What's the Difference between Climate and Weather?

Heading out for a walk on a chilly spring morning, you notice misty clouds on the hills in the distance. You're feeling eager for summer to arrive, but the hillsides are just beginning to green up after the end of winter. You wonder, “Is it cooler than usual this spring? I think I'm usually wearing shorts by this time of year.” Thinking about the weather, you recognize what you're really concerned about is if it will rain on your barbecue this weekend…

These are some of the everyday thoughts people have about weather and climate. Though climate and weather are closely related, they aren't the same thing.

Whether there is mist on the mountains on a given morning is a weather question. Whether such misty mornings are common or unusual is a climate question. Photo by Betsy Youngman.

Compare Weather and Climate

The short-term state of the atmosphere—in the past, present, or future—is weather. People describe weather in terms of temperature, precipitation, humidity, cloudiness, wind, and other variables. Weather can vary from minute to minute and location to location. For instance, it's not unusual for a place to have a cloudy, wet morning that gives way to a sunny afternoon, or for rain to fall on one side of a town, but not the other. In order to make sense, descriptions of weather always include both time and location.

color-coded map of the U.S. Southwest with temperatures above 70 degrees F in orange and red colors and temperatures below 70F in shades of blue

An example of weather: Daytime high temperatures on June 20, 2016, during a scorching heatwave in the U.S. Southwest. Map by Dan Pisut, NOAA Environmental Visualization Lab, based on NOAA RTMA data.

Climate is a description of the long-term pattern of weather conditions at a location. The expression “long-term” usually means 30 years or more: climate scientists have agreed that 30 years is a good length of time to establish what the usual range of conditions are at a given location throughout the year. 

An example of climate: Map of average June temperature in the United States (1981-2010), based on the U.S. Climate Normals data.

Looking at three decades of weather records for a place, you might summarize them by saying the summers are hot and humid and the winters as cold and snowy. While these descriptions of climate provide a sense of what to expect in each season, they don't provide any details about what the weather will be on any given day.

Some people have come up with sayings to help explain the difference between weather and climate. Here are a few:

  • Climate is what you expect; weather is what you get.
  • Weather tells you what to wear each day; climate tells you what to have in your closet.
  • Weather is the chocolate caramel truffle, climate is the whole box of chocolates.

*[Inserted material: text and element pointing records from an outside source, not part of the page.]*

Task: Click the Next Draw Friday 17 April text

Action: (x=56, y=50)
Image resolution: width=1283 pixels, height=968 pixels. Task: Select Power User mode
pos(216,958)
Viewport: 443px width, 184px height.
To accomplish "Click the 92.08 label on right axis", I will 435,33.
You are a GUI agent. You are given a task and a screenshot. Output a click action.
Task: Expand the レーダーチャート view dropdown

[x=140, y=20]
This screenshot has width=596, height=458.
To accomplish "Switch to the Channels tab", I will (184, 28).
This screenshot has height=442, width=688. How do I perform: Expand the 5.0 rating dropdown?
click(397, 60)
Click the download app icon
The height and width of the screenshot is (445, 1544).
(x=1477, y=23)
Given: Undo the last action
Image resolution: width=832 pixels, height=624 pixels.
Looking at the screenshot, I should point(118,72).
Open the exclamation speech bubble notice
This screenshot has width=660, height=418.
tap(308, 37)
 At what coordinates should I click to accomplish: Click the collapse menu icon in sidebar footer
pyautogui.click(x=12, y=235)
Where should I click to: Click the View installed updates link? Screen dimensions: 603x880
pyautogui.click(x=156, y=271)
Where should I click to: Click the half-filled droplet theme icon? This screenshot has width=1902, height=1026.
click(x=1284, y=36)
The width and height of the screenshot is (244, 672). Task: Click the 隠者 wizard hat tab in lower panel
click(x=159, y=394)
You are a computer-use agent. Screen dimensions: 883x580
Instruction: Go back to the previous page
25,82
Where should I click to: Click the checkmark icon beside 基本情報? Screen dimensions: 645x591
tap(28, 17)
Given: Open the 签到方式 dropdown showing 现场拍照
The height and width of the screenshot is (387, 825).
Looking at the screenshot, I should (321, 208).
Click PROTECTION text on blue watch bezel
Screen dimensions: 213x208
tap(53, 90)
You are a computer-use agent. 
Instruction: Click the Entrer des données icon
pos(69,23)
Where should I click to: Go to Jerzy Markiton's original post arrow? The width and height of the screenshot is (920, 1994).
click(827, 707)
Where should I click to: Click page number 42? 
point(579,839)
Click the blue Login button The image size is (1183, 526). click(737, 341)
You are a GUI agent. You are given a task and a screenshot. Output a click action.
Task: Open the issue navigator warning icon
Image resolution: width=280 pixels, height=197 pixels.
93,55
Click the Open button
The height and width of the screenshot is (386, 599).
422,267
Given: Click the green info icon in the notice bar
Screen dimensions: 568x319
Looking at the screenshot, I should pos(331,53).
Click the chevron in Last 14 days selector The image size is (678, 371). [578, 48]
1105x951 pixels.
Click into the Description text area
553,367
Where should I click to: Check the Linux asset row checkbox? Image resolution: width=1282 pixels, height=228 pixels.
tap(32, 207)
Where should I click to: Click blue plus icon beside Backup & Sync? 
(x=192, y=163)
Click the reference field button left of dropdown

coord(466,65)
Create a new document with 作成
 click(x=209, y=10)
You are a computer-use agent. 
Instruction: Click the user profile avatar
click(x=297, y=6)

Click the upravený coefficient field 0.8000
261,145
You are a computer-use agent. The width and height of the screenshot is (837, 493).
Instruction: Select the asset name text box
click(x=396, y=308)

How Weather Observations Become Climate Data

Worldwide, scientists observe weather conditions at thousands of stations every day of the year. Some observations are made hourly, others just once a day. Over time, these observations allow us to define what’s normal at each location. Mathematical averages of daily weather conditions (average temperature, average precipitation, and average humidity, for instance) are used to describe a region’s climate.

Animation showing maximum daily temperature ("daytime high") at Washington National Airport for 1 year, 3 years, and 30 years. By the time 30 years of observations have been collected, the scattering of individual dots (weather) becomes a broad swath that marks our the range of normal daytime high temperatures (climate). Animation by NOAA Climate.gov. Download individual graphs (zip folder).

Climate scientists quantify long-term average conditions for each date of the year by calculating the average (mean) of each parameter (temperature, precipitation, humidy, etc.) over the previous three decades. Official Climate Normals are calculated by NOAA at the start of every new decade. These values are the “normal” against which we contrast our daily weather in order to answer the question: “Is today's weather normal?”

What is the Value of Long-term Record Keeping?

In many locations around the United States, systematic weather records have been kept for over 140 years. These long-term records enable users to detect patterns and trends.


(1 min, 4 sec) The difference between weather variability and long-term climate trends is like the difference between the path of a dog and the path of the person walking the dog.  Credit: Siffer, produced by TeddyTV for NRK (Norwegian public TV). Animation by Ole Christoffer Haga.

The long-term effort to collect, quality control, and organize data to make it available online serves scientists, natural resource managers and other decision makers, and citizens. One place to find climate data is the Climate.gov Dataset Gallery. The full national climate archive is maintained by NOAA's National Center for Environmental Information.